Green Investing in the UK: A Comprehensive Guide

Green investing has been rising in popularity in the UK. When investors choose to focus on this methodology, they tend to prioritise aligning their financial goals with environmental and social goals as well. The aim is to try and build long-term returns while also positively impacting the environmental, social, and governance industries. To create this comprehensive guide, we used insights and research from reputable financial institutions such as MSCI (Morgan Stanley Capital International), Sustainalytics and leading financial experts.
This content is for informational purposes only and should not be construed as investment advice.
Table of Contents
Green Investments:
- Serve as an opportunity for UK investors to diversify their portfolios while having a positive impact on ESG (environmental, social and governance) factors.
- Contributes to reducing carbon emissions, increasing sustainable infrastructure, and the growth of innovative climate-friendly solutions.
- Aims to align financial returns with a positive impact on the world. Green investments can include green bonds, stocks and ETFs (exchange traded funds).
Understanding Green Investing
Below, we cover some of the core principles of green investing. Essentially, green investors try and build a portfolio that not only has the ability to generate long-term returns but also has a positive impact on the world.
Many investors do this by focusing on the ESG rating of a stock or fund. ESG stands for environmental, social and governance. By focusing on companies with a high ESG rating, investors can invest while:
- Having a positive impact on the environment
- Ensuring fairness and safety in social working conditions
- Create proper transparency through effective corporate governance.
Environmental Impact Assessment
The UK Sustainable Investment and Finance Association (UKSIF) defines green investing as investing in different assets with long-term financial returns, while also emphasising the ESG performance of a company or fund. To measure this impact, the government introduced the Environmental Impact Assessment. This tool determines whether a company is acting environmentally responsible or not.
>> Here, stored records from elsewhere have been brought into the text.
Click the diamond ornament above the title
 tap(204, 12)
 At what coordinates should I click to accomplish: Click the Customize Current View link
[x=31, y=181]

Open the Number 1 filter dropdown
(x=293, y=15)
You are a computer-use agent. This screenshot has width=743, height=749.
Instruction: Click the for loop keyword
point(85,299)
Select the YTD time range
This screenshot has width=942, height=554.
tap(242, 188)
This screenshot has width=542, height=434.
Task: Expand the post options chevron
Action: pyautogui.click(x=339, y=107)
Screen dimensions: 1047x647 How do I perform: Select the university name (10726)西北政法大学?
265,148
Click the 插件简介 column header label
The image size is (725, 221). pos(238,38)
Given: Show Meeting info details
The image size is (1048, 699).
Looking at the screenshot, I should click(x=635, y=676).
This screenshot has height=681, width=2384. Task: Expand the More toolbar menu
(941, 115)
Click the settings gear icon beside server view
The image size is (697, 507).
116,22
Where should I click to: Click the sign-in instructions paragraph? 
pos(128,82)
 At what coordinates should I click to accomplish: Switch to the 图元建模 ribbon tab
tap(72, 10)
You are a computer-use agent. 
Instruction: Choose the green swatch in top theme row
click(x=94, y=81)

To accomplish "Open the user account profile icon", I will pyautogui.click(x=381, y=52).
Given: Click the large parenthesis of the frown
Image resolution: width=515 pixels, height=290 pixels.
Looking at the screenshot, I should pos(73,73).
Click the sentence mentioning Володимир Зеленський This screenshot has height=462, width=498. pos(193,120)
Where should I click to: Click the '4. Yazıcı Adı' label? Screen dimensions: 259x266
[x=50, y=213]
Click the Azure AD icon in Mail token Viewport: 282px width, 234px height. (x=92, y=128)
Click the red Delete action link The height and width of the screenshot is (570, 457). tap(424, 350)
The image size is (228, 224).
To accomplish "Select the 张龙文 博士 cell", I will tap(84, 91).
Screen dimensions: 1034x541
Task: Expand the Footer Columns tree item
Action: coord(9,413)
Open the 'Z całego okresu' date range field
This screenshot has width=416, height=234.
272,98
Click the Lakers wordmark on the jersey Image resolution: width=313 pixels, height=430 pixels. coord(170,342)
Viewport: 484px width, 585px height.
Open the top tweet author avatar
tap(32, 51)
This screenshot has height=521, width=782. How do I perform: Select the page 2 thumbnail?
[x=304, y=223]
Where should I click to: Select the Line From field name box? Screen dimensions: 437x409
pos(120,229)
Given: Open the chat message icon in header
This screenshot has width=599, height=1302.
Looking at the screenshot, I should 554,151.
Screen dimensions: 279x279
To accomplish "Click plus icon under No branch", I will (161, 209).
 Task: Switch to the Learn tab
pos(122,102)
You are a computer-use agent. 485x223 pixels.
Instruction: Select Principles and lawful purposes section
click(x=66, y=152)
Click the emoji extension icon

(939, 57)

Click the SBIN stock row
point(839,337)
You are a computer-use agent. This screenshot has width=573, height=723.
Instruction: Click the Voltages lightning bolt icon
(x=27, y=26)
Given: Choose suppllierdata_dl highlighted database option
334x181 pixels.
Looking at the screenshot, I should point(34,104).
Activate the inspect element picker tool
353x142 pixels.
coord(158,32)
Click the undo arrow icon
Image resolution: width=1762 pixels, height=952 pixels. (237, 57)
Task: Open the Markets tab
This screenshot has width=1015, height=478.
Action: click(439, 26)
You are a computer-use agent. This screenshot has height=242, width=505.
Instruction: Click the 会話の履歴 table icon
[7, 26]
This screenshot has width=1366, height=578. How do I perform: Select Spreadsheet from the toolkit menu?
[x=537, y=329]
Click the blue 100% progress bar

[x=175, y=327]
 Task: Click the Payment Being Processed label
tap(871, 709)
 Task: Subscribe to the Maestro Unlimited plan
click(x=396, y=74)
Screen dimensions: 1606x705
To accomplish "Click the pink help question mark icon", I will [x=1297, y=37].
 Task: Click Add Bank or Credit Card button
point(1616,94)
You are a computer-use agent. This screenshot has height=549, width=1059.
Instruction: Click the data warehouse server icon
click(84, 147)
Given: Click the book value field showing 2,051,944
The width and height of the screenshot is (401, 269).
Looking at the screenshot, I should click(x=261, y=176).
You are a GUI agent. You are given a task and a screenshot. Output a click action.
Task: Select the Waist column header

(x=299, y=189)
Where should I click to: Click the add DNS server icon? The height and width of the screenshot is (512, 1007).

Financial Returns and Risk Management
Interestingly, research from financial services firm Morningstar showed that investments in companies that focus on ESG have lower volatility and higher risk-adjusted returns compared to other traditional investment products. While the past is not a reliable indicator of future returns it does provide interesting insights into the possibilities of green investing.
Integration with Traditional Investment Strategies
Green investing can serve as a way to diversify an investor's portfolio. Traditionally, investors may have only invested in traditional oil and gas companies or technology companies. By focusing on green investing, it opens a diverse range of other sectors such as renewable energy companies and more.
Financial Products and Services
There are various green investment products available for investors. This includes green bonds, as well as highly rated ESG stocks and funds. For UK investors, there is a wide range of ESG funds in the UK.
Top ESG Funds by Fund Size and Performance
The selection of ESG funds ranges from companies with high ESG scores to ETFs (exchange traded funds) that only contain companies with high corporate social responsibility (CSR). In 2024, Morningstar provided a list of the best-performing sustainable funds over the last five years. The L&B Global Technology Index and the SVS Sanlam North American Equity Fund B were the best performers, with returns of respectively 24.37% and 15.72% over a 5-year period.
ESG Ratings and Expense Ratios
Sources like Morningstar's Sustainalytics and MSCI give clear insights into ESG scores and other environmental and social metrics. Using these scores and ratings, investors can see to what extent companies or funds engage in sustainability.
Expense ratios are an important metric when investing in ESG funds. These are annual fees that are charged by the fund. Issuers of these funds require a certain fee for the management of investor capital.
Green Bonds in the UK
Besides the large number of green equity products you can invest in, green bonds are another option. Instead of buying a part of a company, as one does when purchasing a stock, investors can purchase green bonds. A bond is a debt security in which the investor is providing capital to the issuer of the bond in return for a fixed interest rate known as the coupon payment.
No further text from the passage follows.